Monday, Oct. 03, 1932
G. A. R. v. Legion
G. A. R. v. Legion
At Springfield, Ill., home of Lincoln, the Grand Army of the Republic last week held its 66th encampment. One Civil War oldster got out of bed at 2:45 a. m. to blow reveille. At 4:30 a. m. a life & drum corps again roused the sleepy. To "Marching Through Georgia" and ''Yankee Doodle" 637 octogenarians hobbled nine long blocks past the reviewing stand and Commander-in-Chief Samuel Patterson Town.

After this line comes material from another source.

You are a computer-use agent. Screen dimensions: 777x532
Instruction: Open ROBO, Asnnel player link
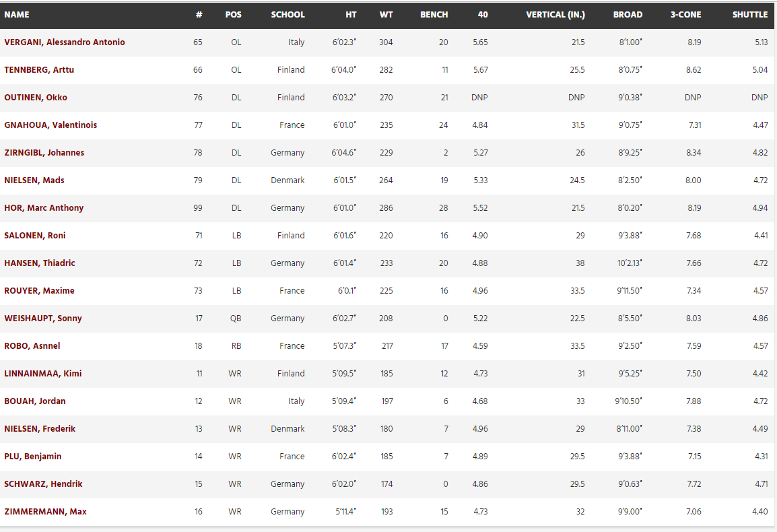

Behind them came automobiles bearing 350 more veterans too infirm to parade. Elected G. A. R. Commander-in-Chief for the coming year was 83-year-old William P. Wright, Chicago realtor. In 1865 Commander Wright captained Co. D of the 156th Illinois Volunteer Infantry.
The G. A. R., notorious years ago for its greed in the matter of pensions, was thoroughly provoked with the behavior of World War Bonuseers. Its legislative committee flayed last summer's Bonus march to Washington, blamed "the insistent and excessive demands of World War veterans" for the G. A. R.'s failure to pass legislation upping Civil War widows' pensions. The committee then curiously added: "We assured him [President Hoover] the Grand Army, of all organizations, would not embarrass the President of the United States." A resolution endorsing full payment of the Bonus to members of the American Legion was unsympathetically tabled on the ground that it was none of the G. A. R.'s business.
Hostility to the Legion's Bonus demand continued to flare elsewhere throughout the land. At Chattanooga ex-soldiery banded together under the name of American Veterans, took a strong anti-Bonus stand. Robert K. Cassatt, Philadelphia banker, resigned from his local Legion post. Another Legion resignee was Major General George B. Duncan, retired, of Lexington, Ky., commander of the 82nd Division. When Rear Admiral William Sowden Sims, retired, an adviser to the National Economy League, announced that he had relinquished an honorary Legion membership, Louis Arthur Johnson, the Legion's new national commander, denied the Legion had any honorary members, called the Admiral's resignation "a publicity stunt." Admiral Sims retorted that he was made an honorary member at the Boston convention in 1931, had a medal to prove it.